◆ **SOURCE DATA**:
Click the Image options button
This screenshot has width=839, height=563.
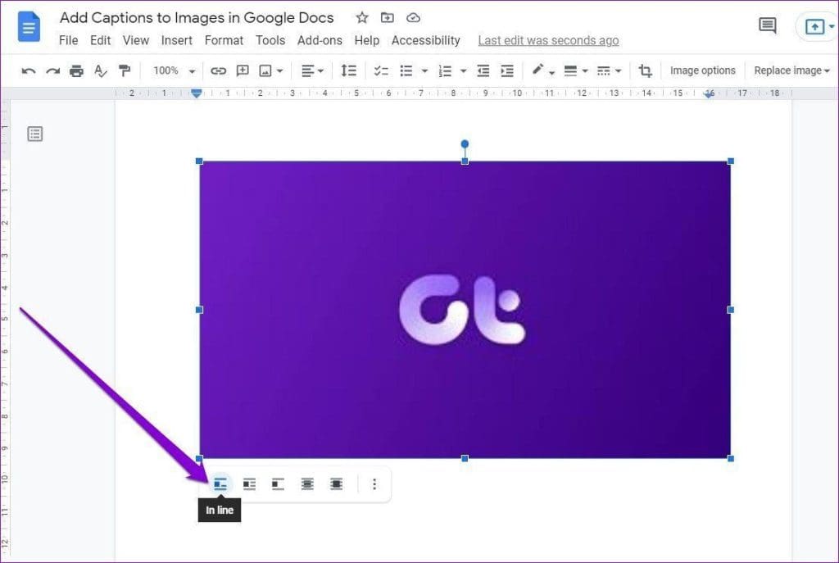click(702, 70)
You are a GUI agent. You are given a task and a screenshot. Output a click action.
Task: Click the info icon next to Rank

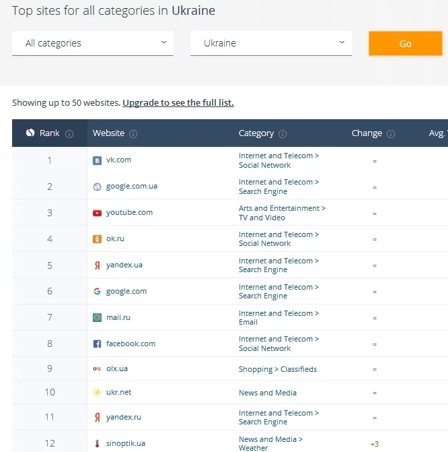tap(69, 133)
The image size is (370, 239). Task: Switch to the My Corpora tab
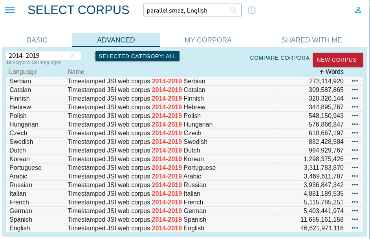[208, 40]
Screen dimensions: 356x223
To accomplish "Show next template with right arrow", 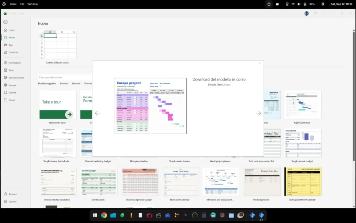I will (x=258, y=113).
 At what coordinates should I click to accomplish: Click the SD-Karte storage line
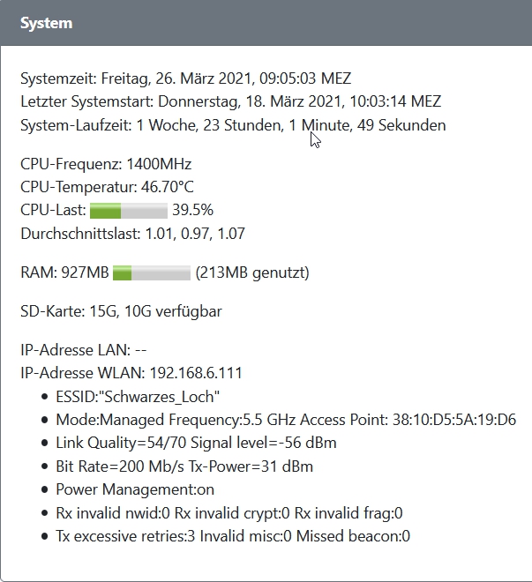coord(121,311)
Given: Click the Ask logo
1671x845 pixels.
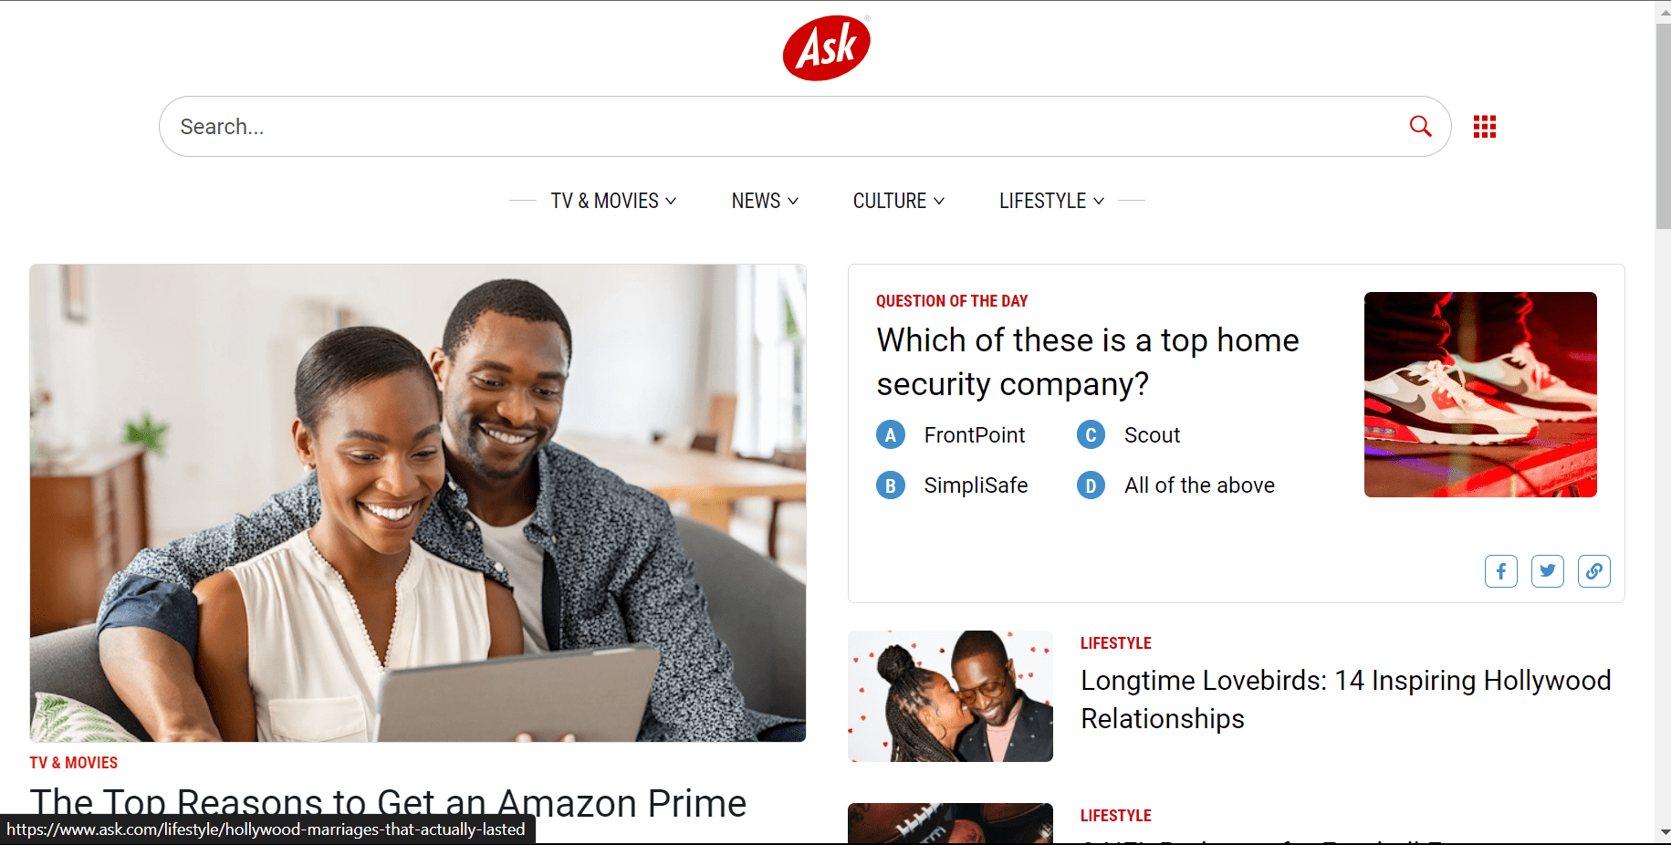Looking at the screenshot, I should click(827, 47).
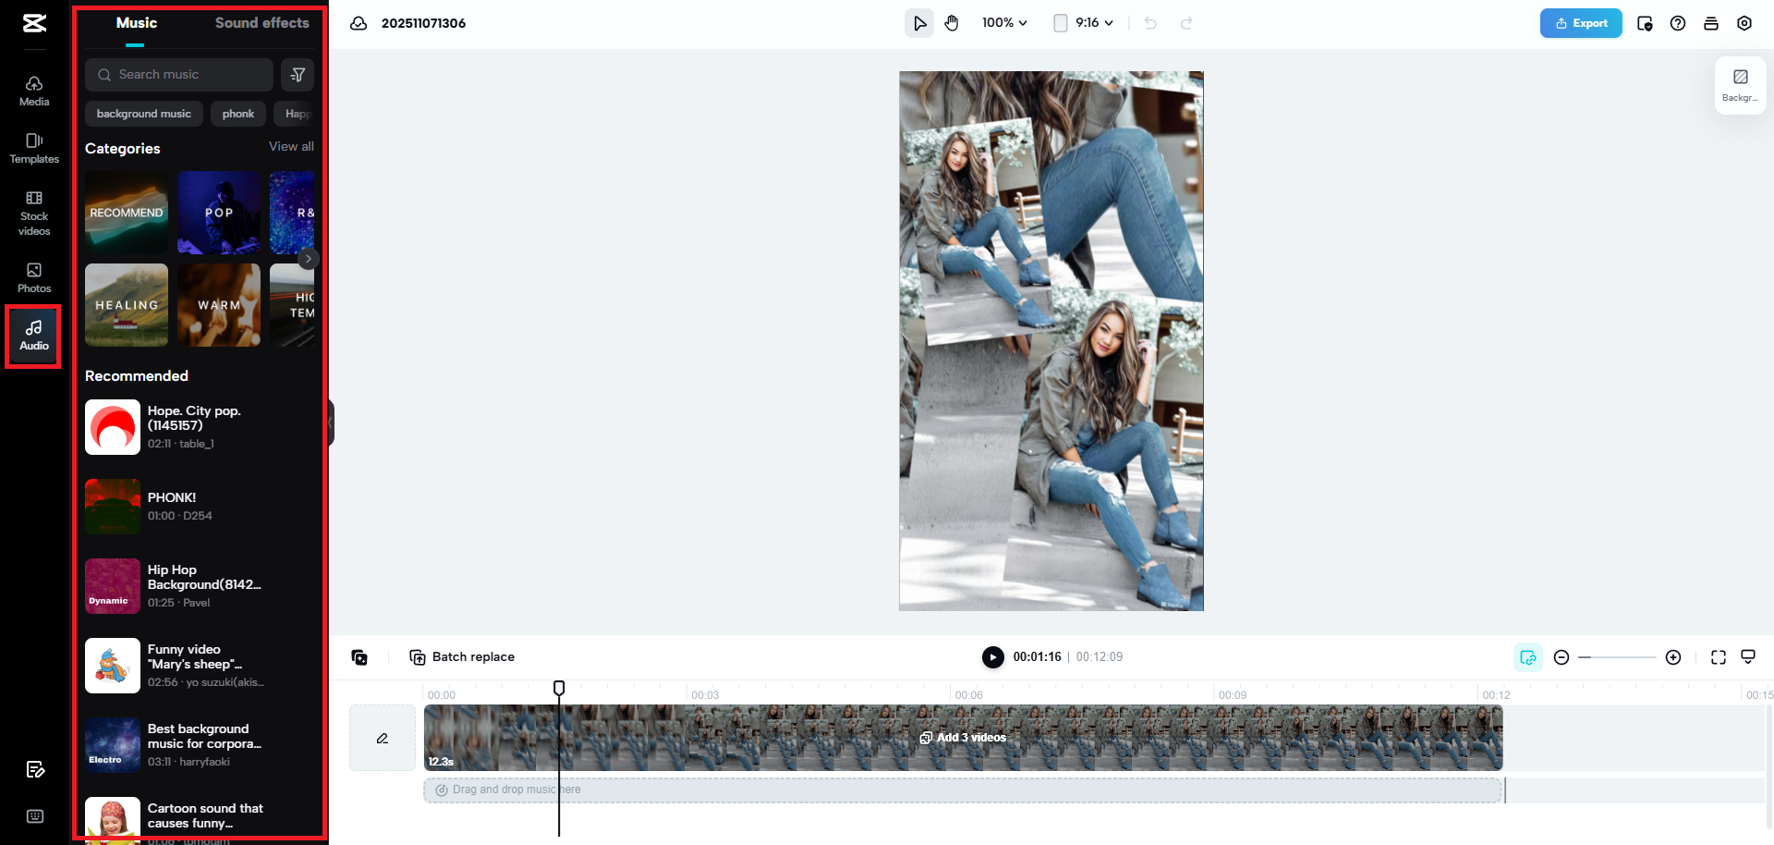
Task: Click the hand/pan tool above the preview
Action: (953, 22)
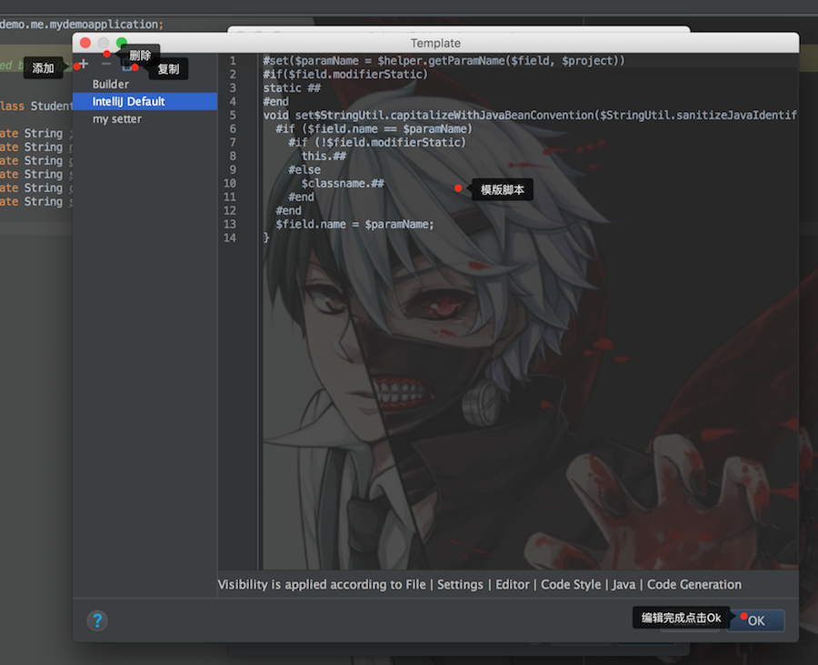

◆ **EXERCISE REQUIREMENTS**: Copy the lines verbatim, beginning at the line that contains "At what coordinates" and continuing through the final line above, omitting the pictures from your answer.

◆ **REPLY**:
 At what coordinates should I click to accomplish: Click the SD-Karte storage line
coord(121,311)
Given: Click the Ask logo
1671x845 pixels.
Looking at the screenshot, I should click(827, 47).
Task: Click the hand/pan tool above the preview
Action: (953, 22)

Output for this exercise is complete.